> **Directions for this task**:
Within the records, find every line that includes the word "agent" and copy it.
**** Material shown
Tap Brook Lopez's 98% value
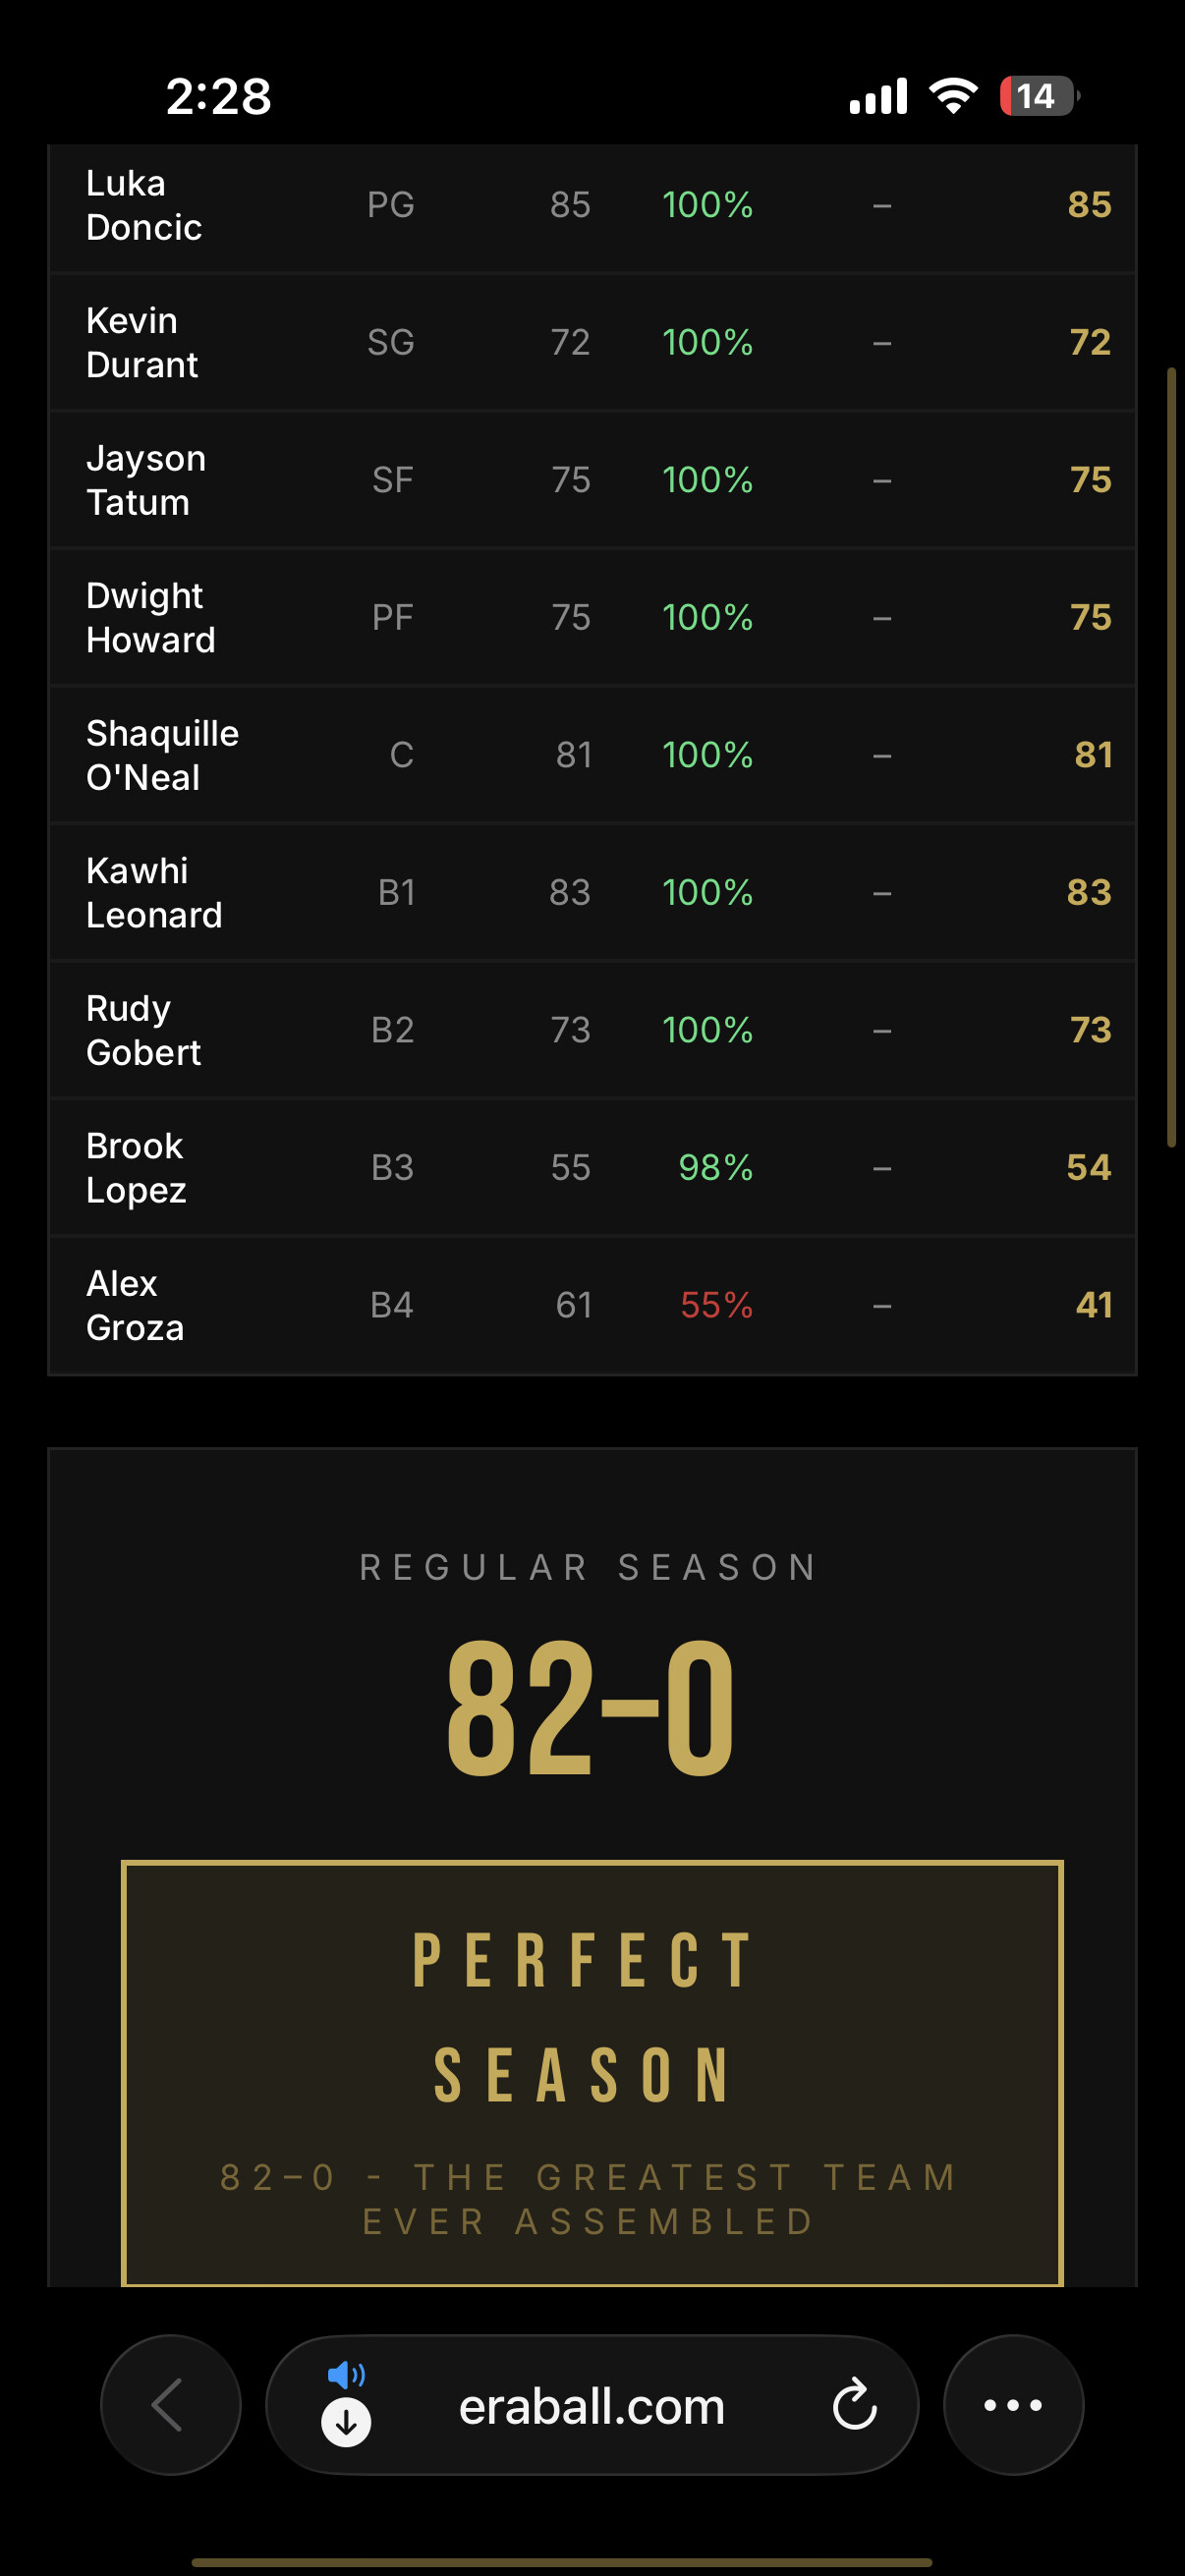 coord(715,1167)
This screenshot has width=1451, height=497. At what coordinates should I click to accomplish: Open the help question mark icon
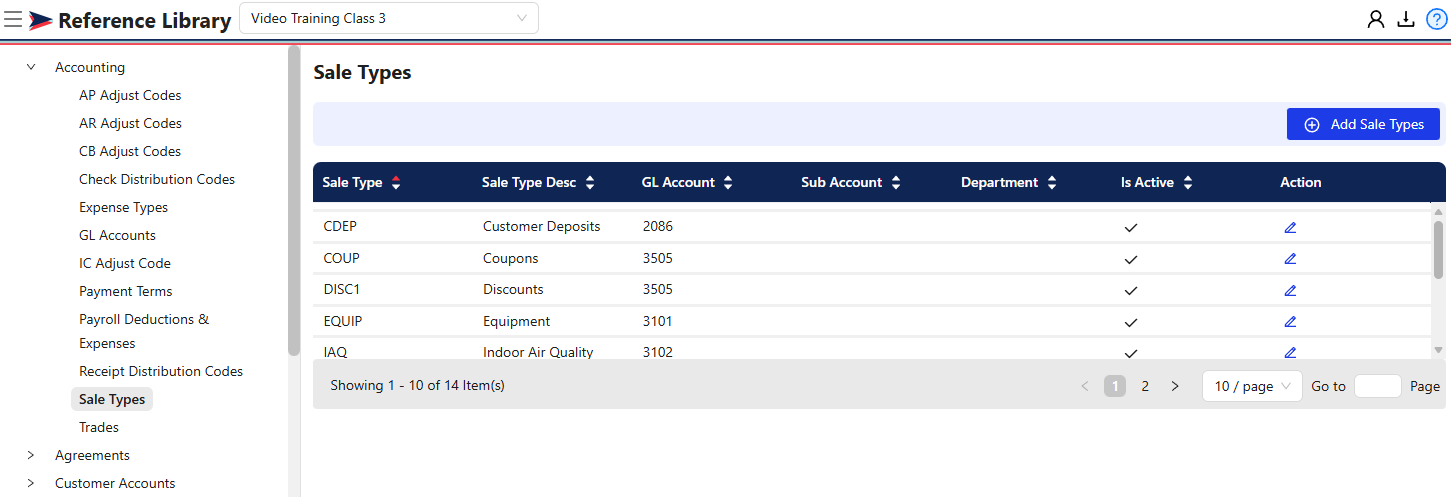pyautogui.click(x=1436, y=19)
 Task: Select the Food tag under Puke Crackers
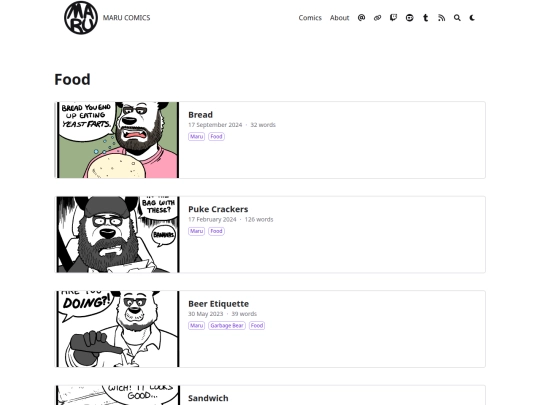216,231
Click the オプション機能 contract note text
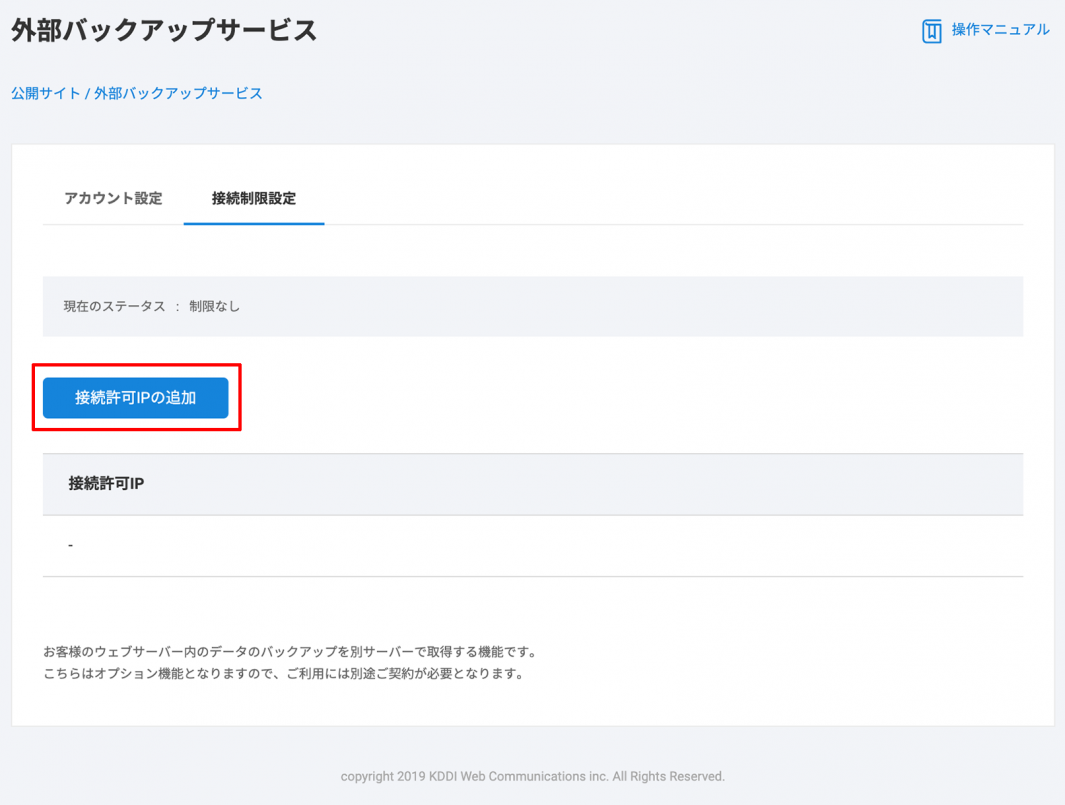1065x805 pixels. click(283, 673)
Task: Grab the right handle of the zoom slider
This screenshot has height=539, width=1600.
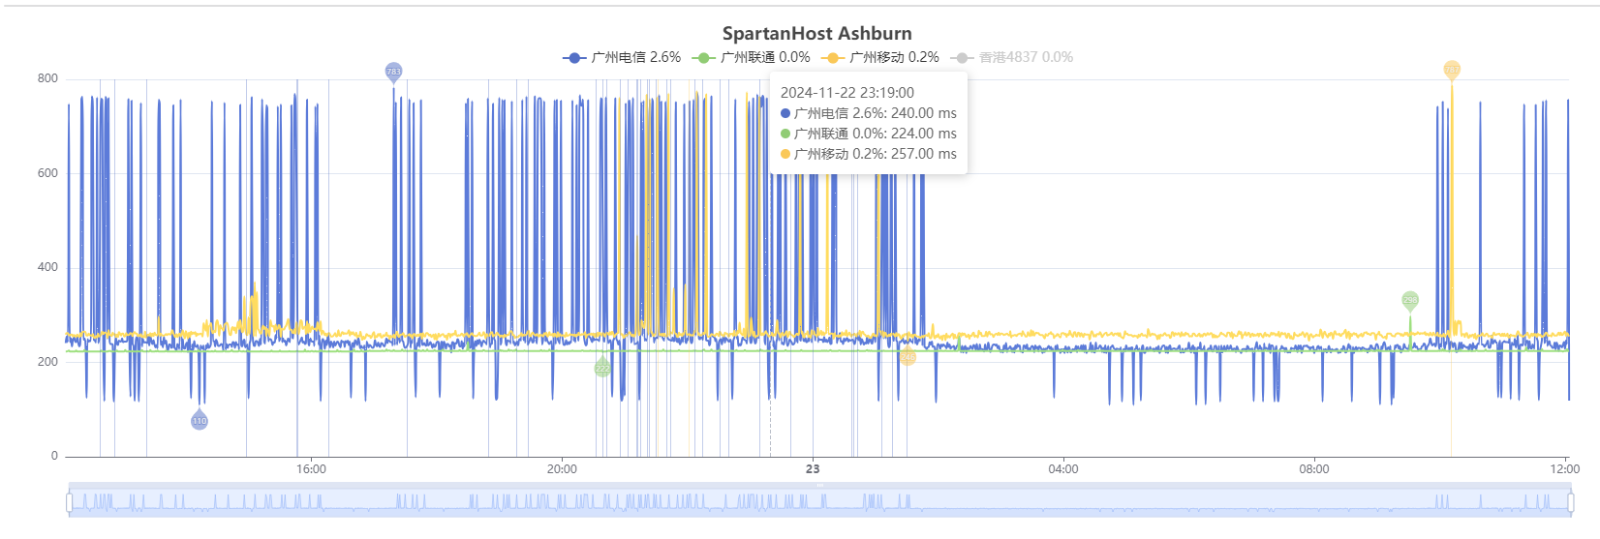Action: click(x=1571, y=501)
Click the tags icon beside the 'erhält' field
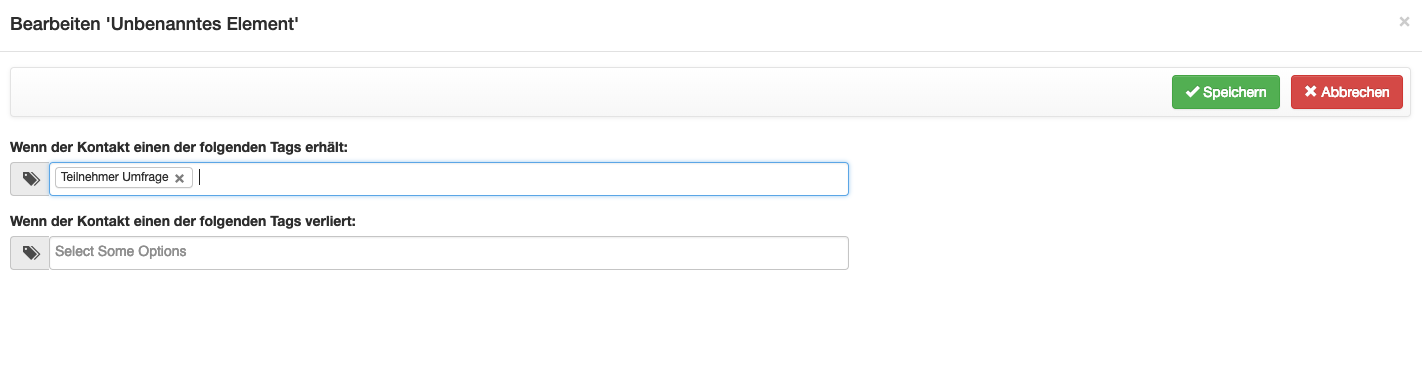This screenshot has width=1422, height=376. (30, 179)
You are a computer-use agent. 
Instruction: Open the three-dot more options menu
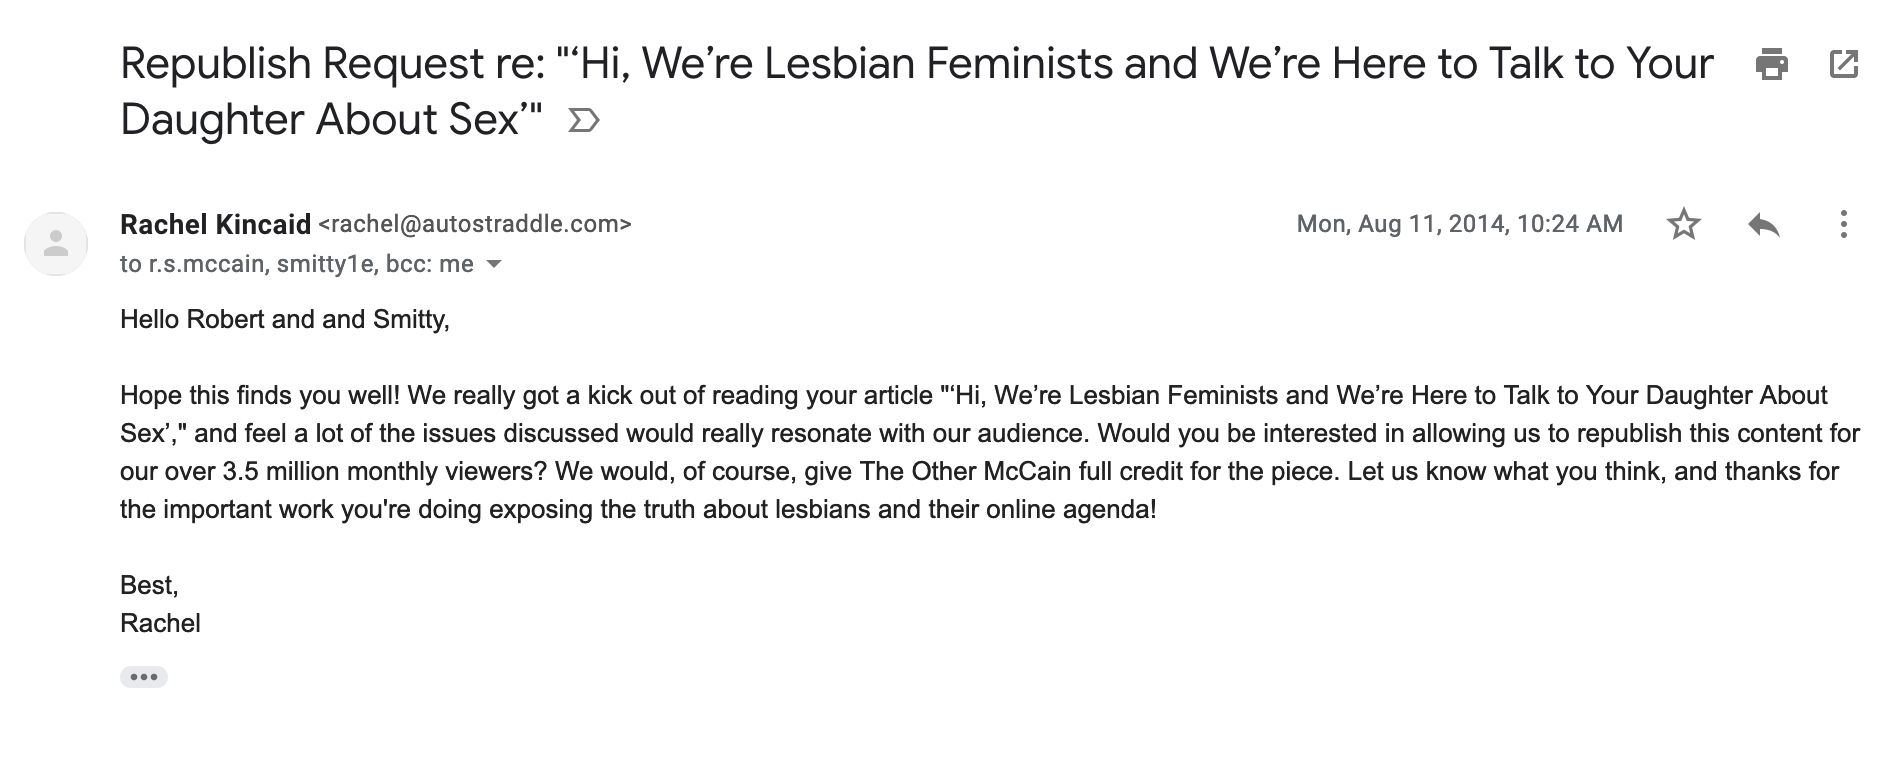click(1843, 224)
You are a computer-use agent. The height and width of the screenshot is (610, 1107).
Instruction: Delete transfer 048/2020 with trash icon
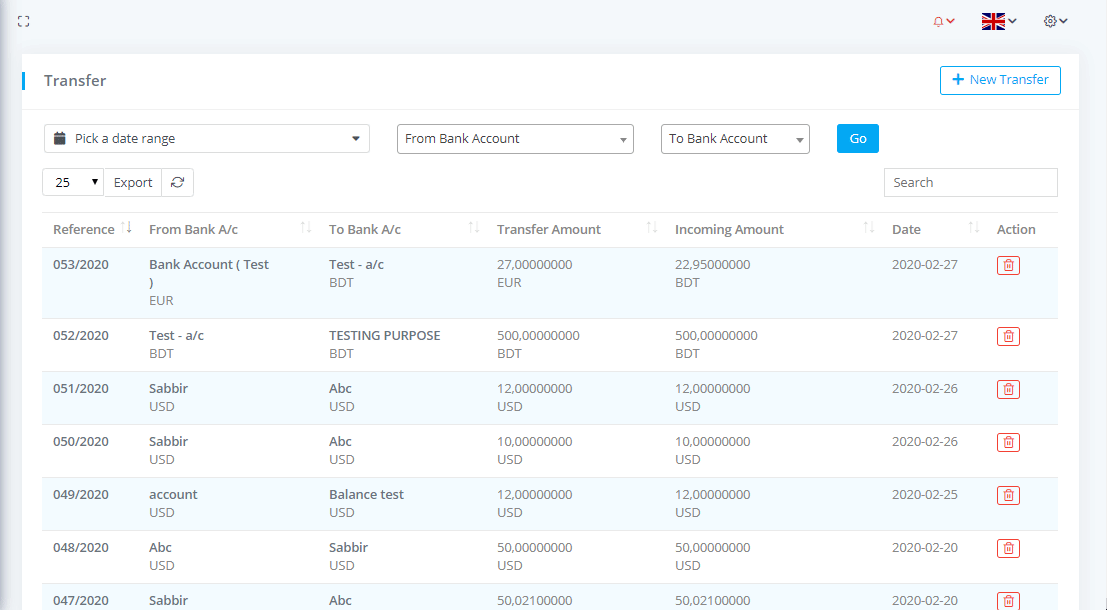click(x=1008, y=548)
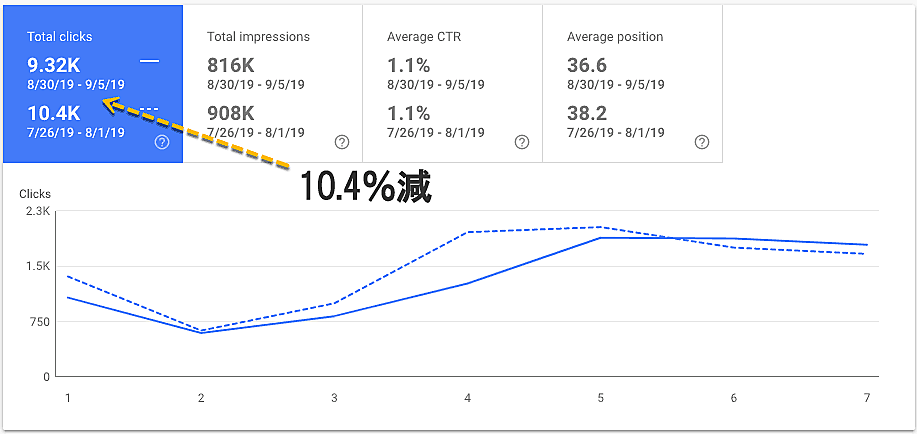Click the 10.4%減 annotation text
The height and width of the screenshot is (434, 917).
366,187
********
> **Response to this task**:
You are a computer-use agent. 
You are a computer-use agent. The height and width of the screenshot is (610, 1107).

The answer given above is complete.